Lesetext:
********************

Abiturrede 1997

 

Thema: Beruf des Lehrers

 

Meine sehr geehrten Damen und Herren,

liebe Eltern, liebe Gäste,

liebe Kolleginnen und Kollegen,

vor allem aber meine lieben Abiturientinnen und Abiturienten!

 

„Wer immer strebend sich bemüht, den können wir erlösen“ - Goethezitate bieten sich bei fast jeder Gelegenheit an, aber dieser Satz aus dem FAUST paßt heute besonders gut. Sie haben immer strebend sich bemüht - oder sagen wir: fast immer, Sie werden heute erlöst, der langersehnte Tag ist da, Sie sitzen hier in der Aula, wie damals, als Sextaner, in den vorderen Reihen, nur dass Sie erheblich älter, größer und reifer geworden sind.

********************

Bereitgestellte Daten:

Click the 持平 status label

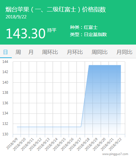(x=52, y=30)
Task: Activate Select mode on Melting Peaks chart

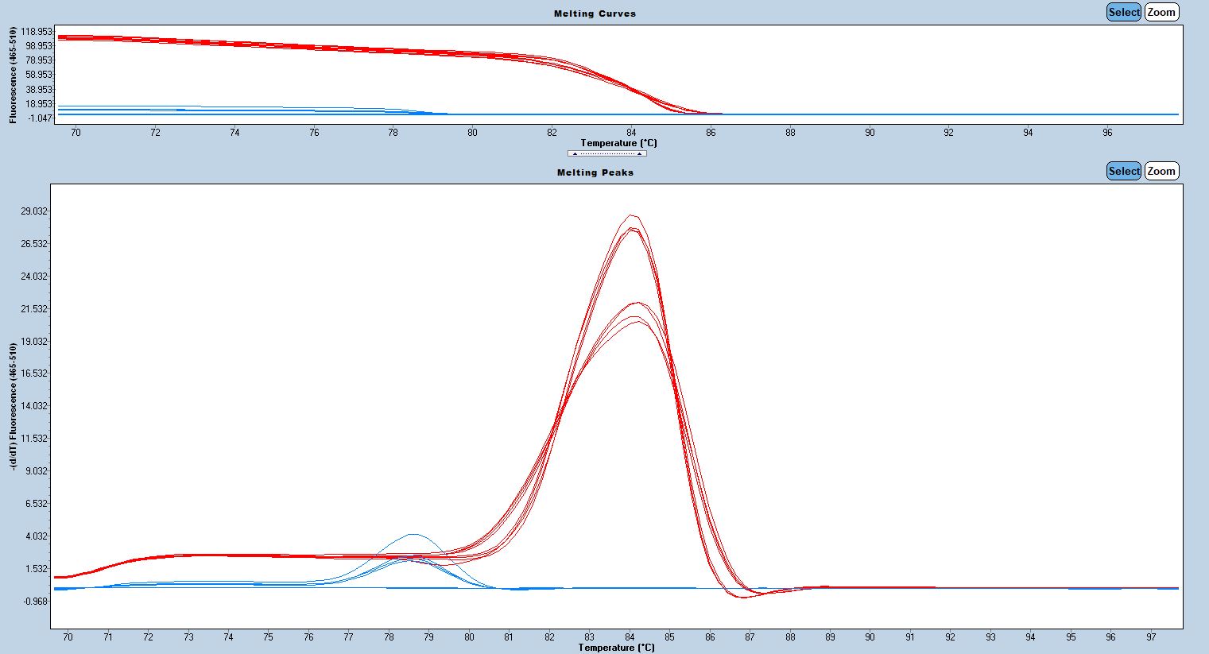Action: coord(1123,171)
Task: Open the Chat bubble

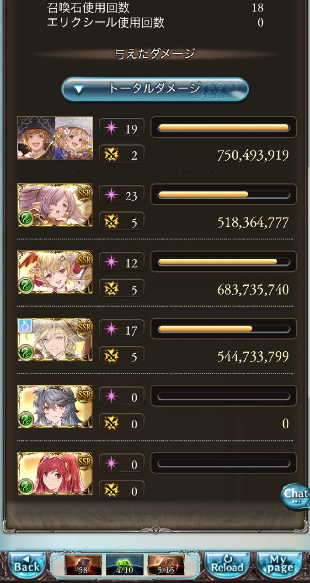Action: 295,496
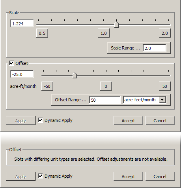Set scale to the 0.5 preset
This screenshot has width=181, height=188.
[x=42, y=33]
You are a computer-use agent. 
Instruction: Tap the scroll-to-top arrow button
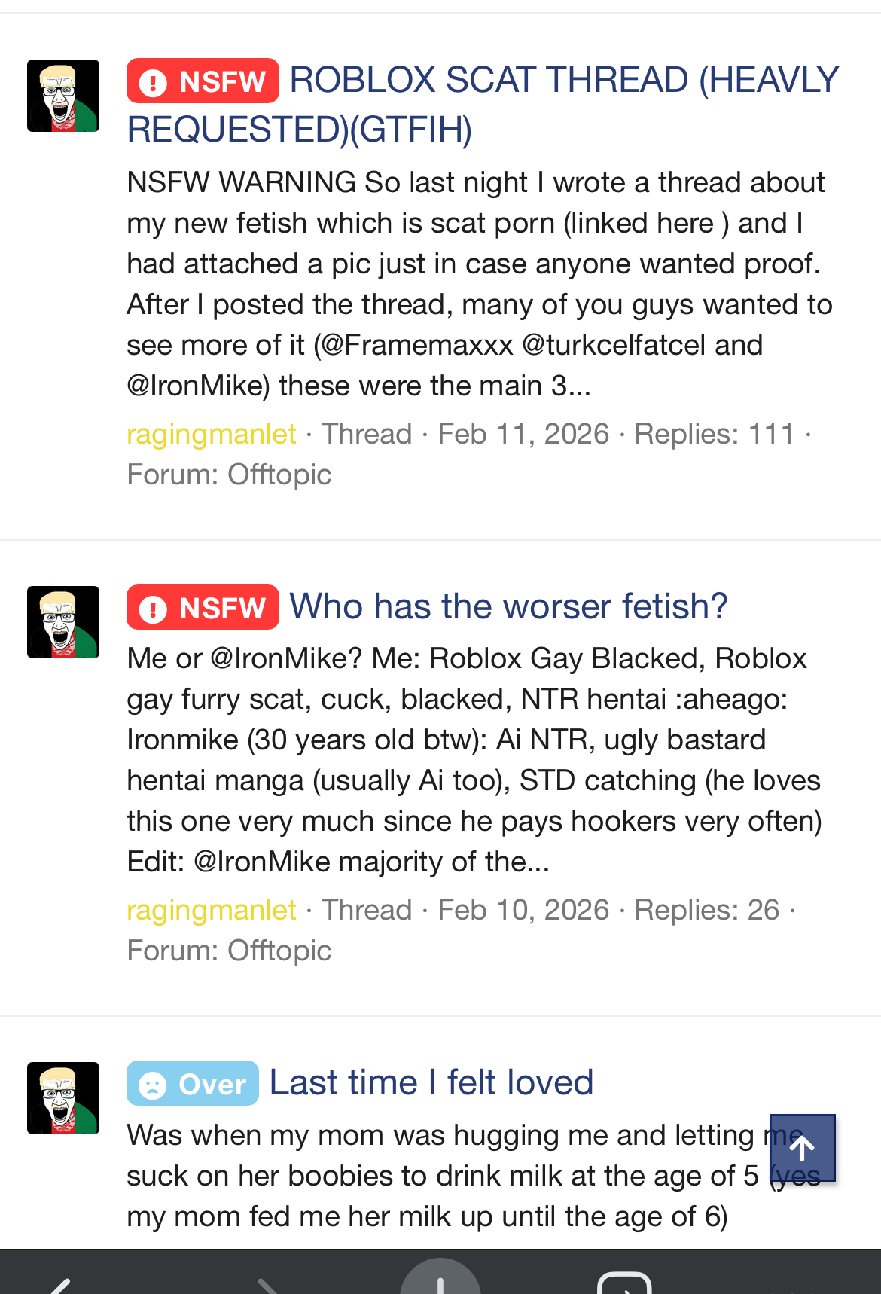[802, 1148]
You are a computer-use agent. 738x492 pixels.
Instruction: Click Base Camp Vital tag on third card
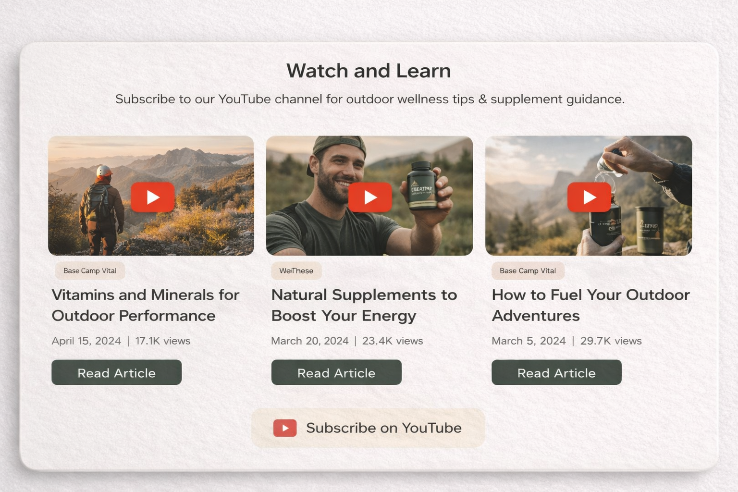click(x=528, y=271)
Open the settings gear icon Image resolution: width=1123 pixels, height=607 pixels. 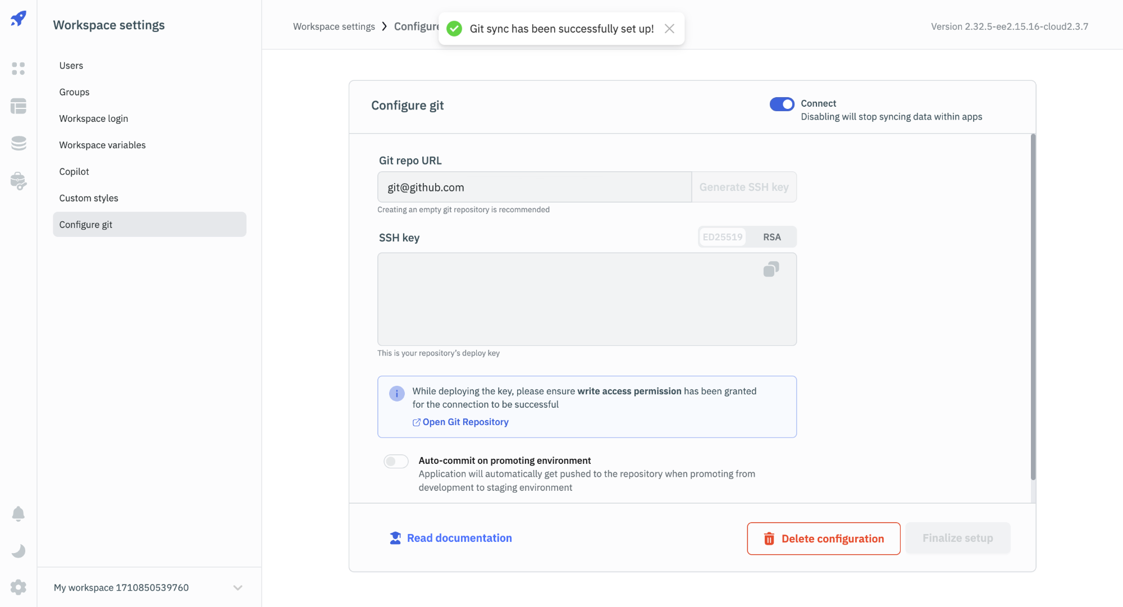coord(19,587)
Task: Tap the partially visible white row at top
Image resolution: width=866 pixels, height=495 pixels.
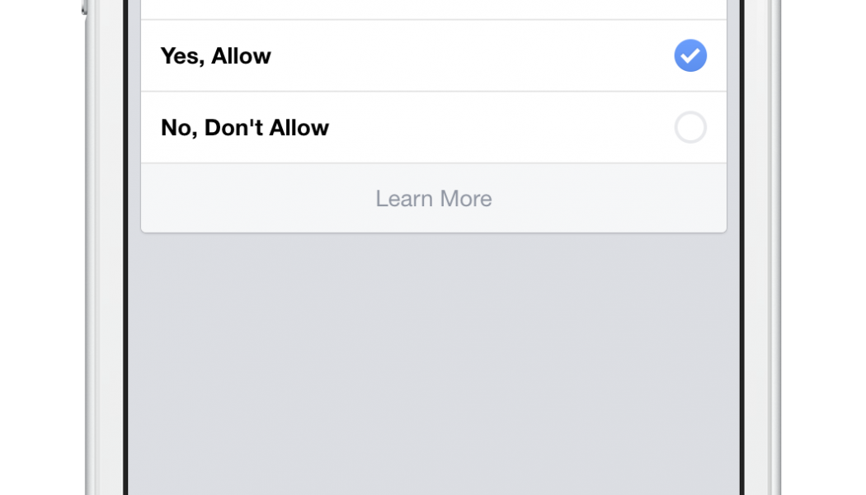Action: point(434,9)
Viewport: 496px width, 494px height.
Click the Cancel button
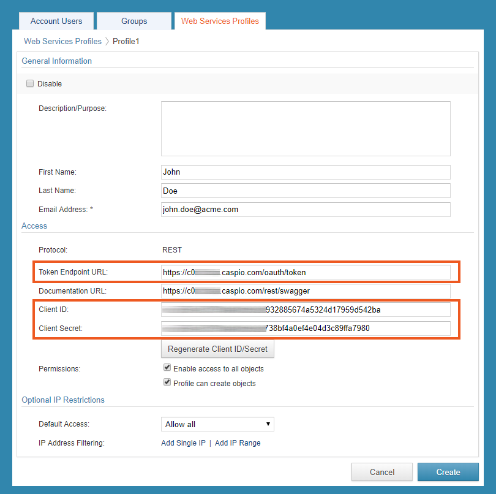(x=381, y=472)
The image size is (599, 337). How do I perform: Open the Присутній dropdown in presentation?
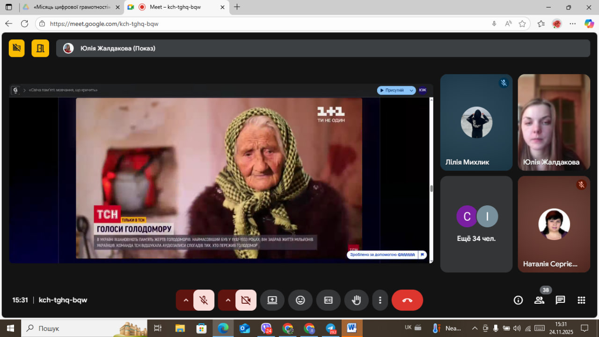tap(396, 90)
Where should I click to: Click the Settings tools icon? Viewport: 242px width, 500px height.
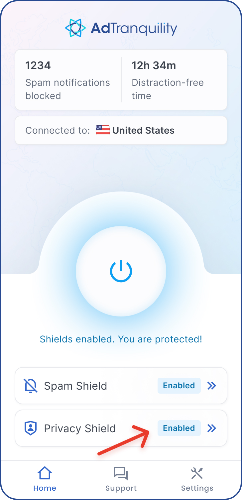pyautogui.click(x=197, y=473)
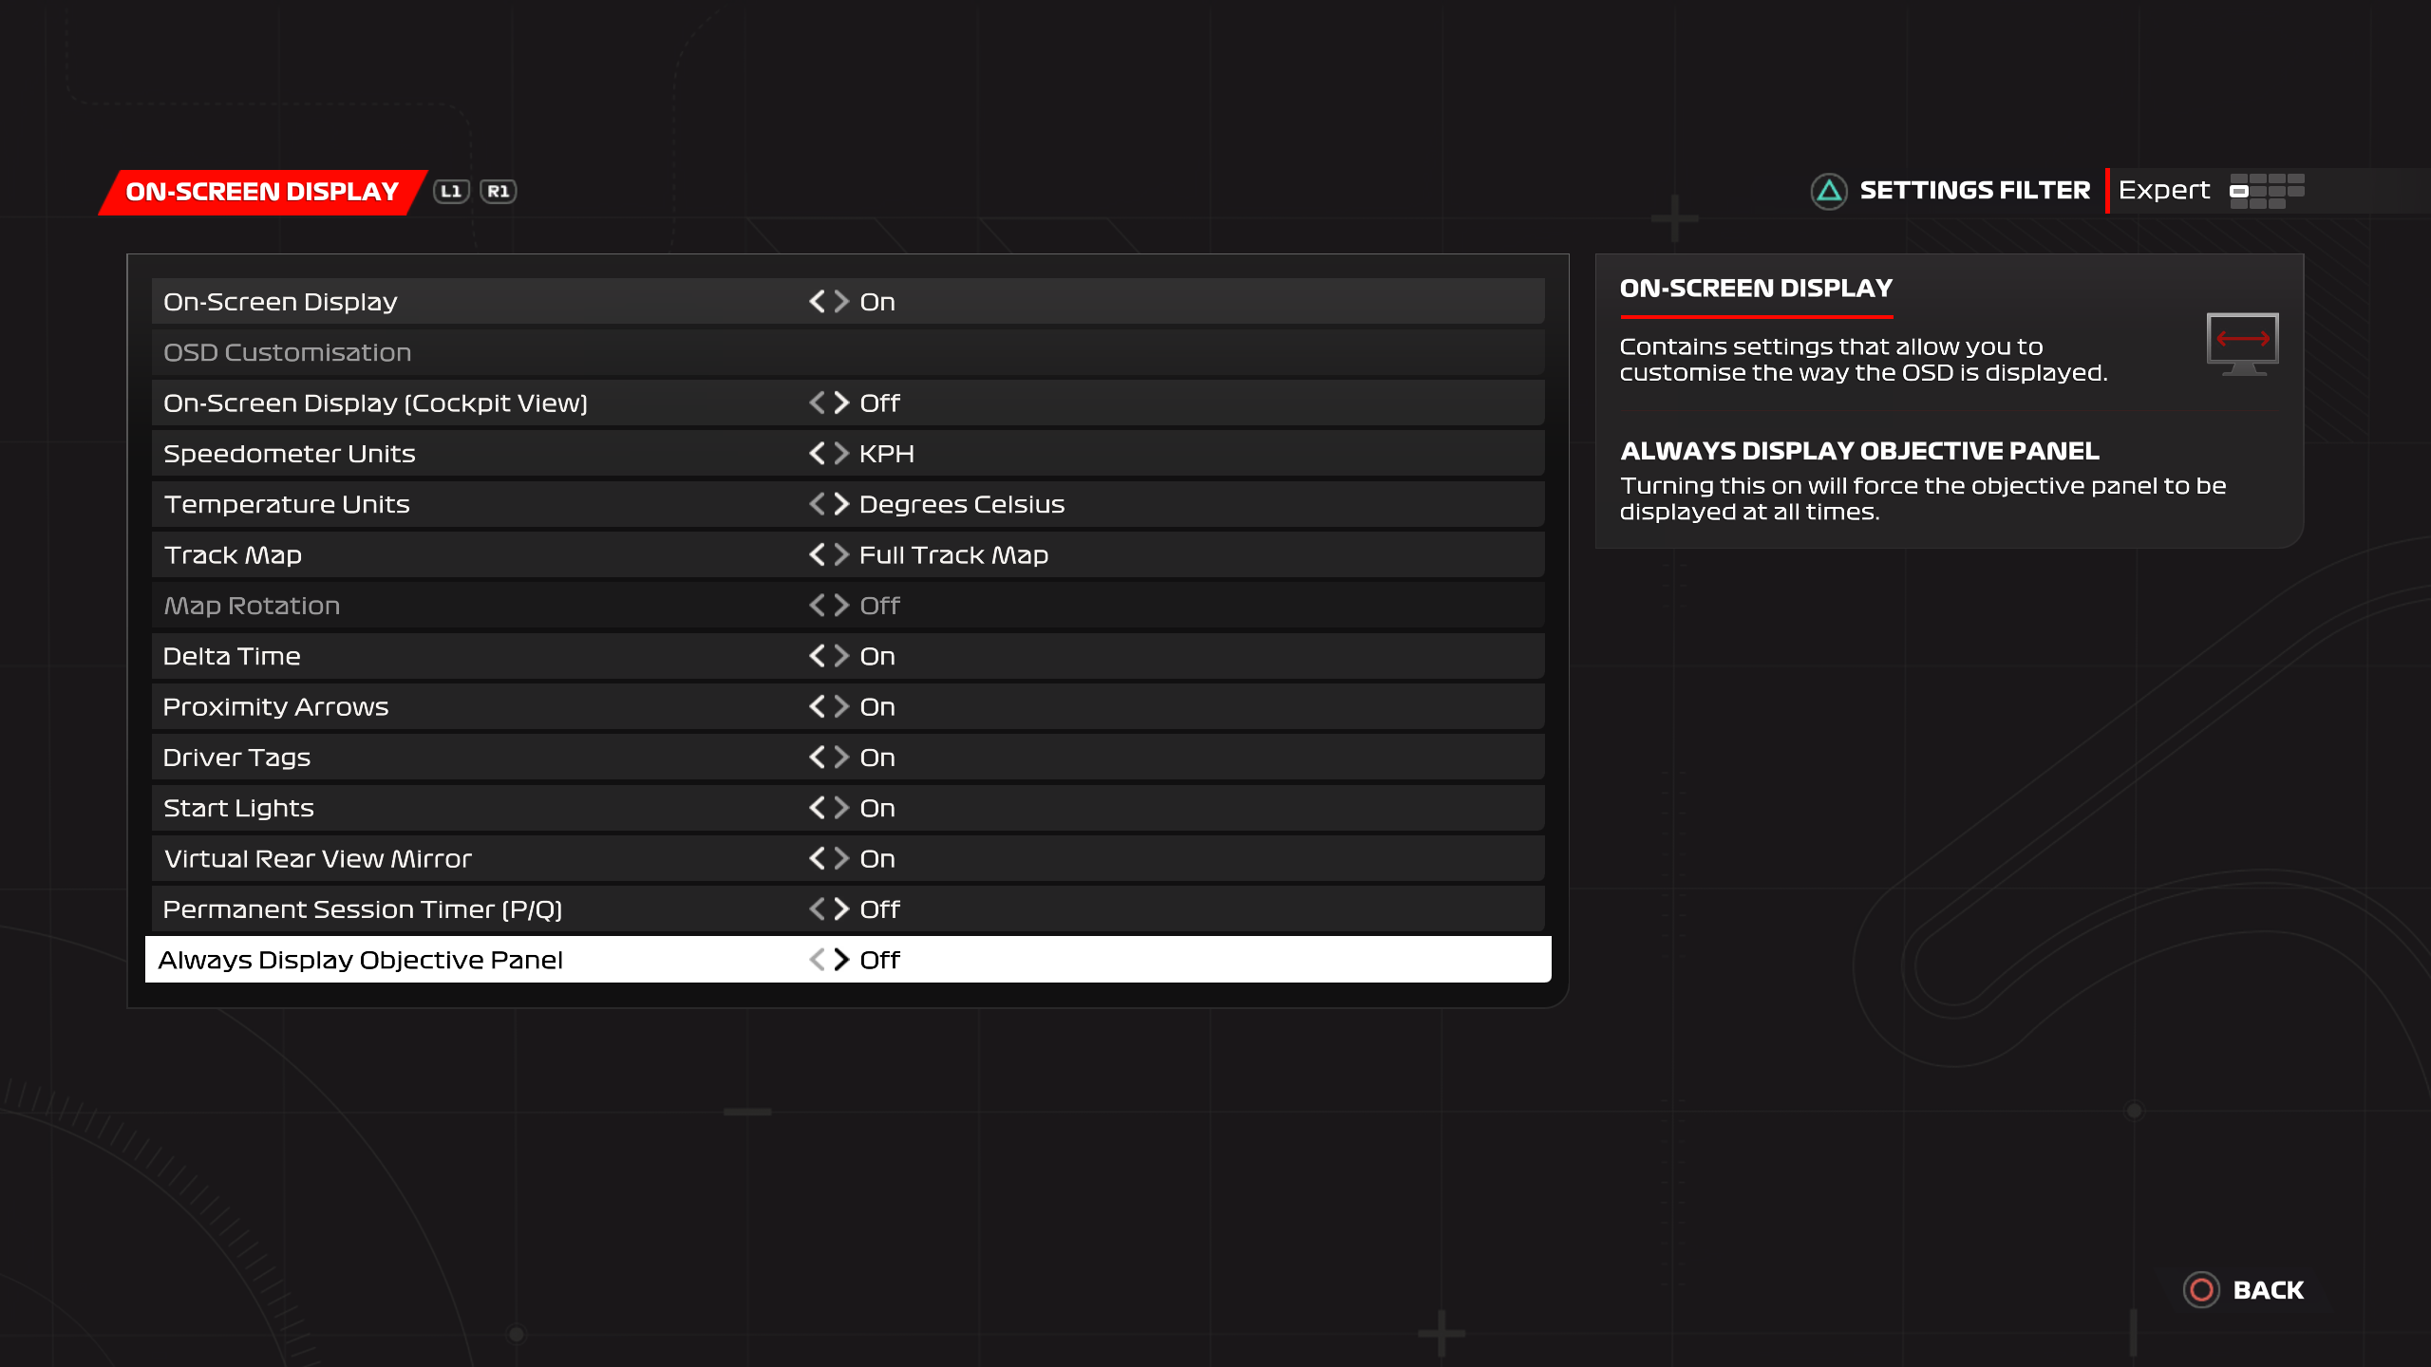Toggle Delta Time with right arrow
Screen dimensions: 2431x1367
coord(841,656)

********************

Aufgabe: Fasse den Lesetext in zwei Sätzen zusammen.

Lösung: Die Abiturrede von 1997 zum Thema Beruf des Lehrers beginnt mit einer Begrüßung der Damen und Herren, der Eltern, Gäste, Kolleginnen und Kollegen und vor allem der Abiturientinnen und Abiturienten. Sie zitiert aus dem FAUST den Satz „Wer immer strebend sich bemüht, den können wir erlösen“ und wendet ihn auf die Abiturienten an, die sich fast immer bemüht haben, heute erlöst werden und wie damals als Sextaner in den vorderen Reihen der Aula sitzen, nur älter, größer und reifer.